Atualizado: 16 de set. de 2021


Primeiras vistas sob a sombra de um vulcão, 2019. Collage por Natan Schäfer (in: Surrealismo em Curitiba, 2019).
 


A Fresta é uma coluna — uma colinade periodicidade semanal dedicada a publicação de textos realizados no seio do movimento surrealista e arredores, de curadoria de Natan Schäfer.

 

Já mencionamos nest’A Fresta que Louis Aragon (Paris, 1897 - Paris, 1982) é alguém tão relevante quanto polêmico no que diz respeito a sua relação com o movimento surrealista.

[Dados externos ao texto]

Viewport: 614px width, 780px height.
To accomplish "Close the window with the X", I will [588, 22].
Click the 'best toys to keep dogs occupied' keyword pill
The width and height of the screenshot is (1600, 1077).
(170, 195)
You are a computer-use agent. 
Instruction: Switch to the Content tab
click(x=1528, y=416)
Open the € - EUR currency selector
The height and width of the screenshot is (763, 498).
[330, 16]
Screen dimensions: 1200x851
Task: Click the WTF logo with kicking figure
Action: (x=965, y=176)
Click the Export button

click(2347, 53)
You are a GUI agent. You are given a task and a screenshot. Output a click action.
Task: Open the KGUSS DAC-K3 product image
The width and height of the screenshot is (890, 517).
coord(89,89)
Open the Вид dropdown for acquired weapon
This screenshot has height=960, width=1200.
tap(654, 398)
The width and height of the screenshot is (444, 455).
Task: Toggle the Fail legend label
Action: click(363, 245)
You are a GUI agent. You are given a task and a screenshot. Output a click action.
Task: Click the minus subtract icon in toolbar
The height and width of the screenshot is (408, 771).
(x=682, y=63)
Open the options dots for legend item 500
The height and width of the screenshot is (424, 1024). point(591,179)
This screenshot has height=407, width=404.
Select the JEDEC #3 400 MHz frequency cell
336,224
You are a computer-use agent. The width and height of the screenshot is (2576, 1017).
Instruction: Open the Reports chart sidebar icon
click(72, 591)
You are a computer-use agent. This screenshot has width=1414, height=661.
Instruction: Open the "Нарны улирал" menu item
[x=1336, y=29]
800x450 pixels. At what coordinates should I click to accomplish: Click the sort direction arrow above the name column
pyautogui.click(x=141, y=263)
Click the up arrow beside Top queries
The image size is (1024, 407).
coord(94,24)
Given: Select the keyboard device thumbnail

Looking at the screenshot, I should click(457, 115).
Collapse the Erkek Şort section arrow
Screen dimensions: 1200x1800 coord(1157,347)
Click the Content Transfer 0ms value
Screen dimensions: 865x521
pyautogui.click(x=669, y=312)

“Eu sou e serei contra os partidários da estupidez e da inteligência, tomo o partido do mistério e do injustificável”, diz Aragon em Le Libertinage (1977, Gallimard). Breton, por sua vez, diz em Le pas perdus (1924, NRF) que “Aragon escapa mais facilmente do que qualquer outro ao pequeno desastre cotidiano”. Alain Jouffroy ainda afirma que “Aragon soube desde muito cedo mostrar a consciência que possuía desta ambivalência da escrita, similar a dos sentimentos, como se fosse sua irmã gêmea”.


Na aurora do grupo surrealista de Paris, Aragon, colega de Breton no curso de medicina, foi um dos principais animadores do movimento. Rapidamente, notabiliza-se pela maestria com que manipula a língua francesa e por um notável vigor para o combate, assinando textos a um só tempo furiosos e de altos vôos filosóficos e poéticos.


Este, que traduzimos e apresentamos n’A Fresta, e até onde temos notícia é inédito em português, trata-se de uma das cinco escritas automáticas[1] coligidas no volume Le mouvement perpétuel, a qual anuncia algo daquilo que marcaria O camponês de Paris, uma das mais famosas obras de Aragon: a cidade. Neste texto, podemos ver claramente os surrealistas como continuadores do flanar baudelairiano e precursores das derivas situacionistas, transfigurando a cidade com o poder do olhar e do viver. Também podemos notar aí algo do desespero, aquele mesmo que encontramos n’O verbo ser, de André Breton[2] — lembrando que apenas um ano antes de escrever este texto, Aragon encontrava-se no front da Primeira Guerra Mundial, mobilizado como médico auxiliar, assim como Breton, que conhecera dois anos antes no hospital Val-de-Grâce.


Posteriormente, em 1932, Aragon rompe com os surrealistas, optando por continuar alinhado ao Partido Comunista francês, mais tarde tornando-se partidário do stalinismo e voltando-se à escrita de romances orientados pelo realismo-socialista. Contudo, assim como muitos membros do movimento, acreditamos que esta ruptura, evidentemente, não anula nem sua importante contribuição e atuação junto ao movimento surrealista, como tampouco o potencial da obra que legou.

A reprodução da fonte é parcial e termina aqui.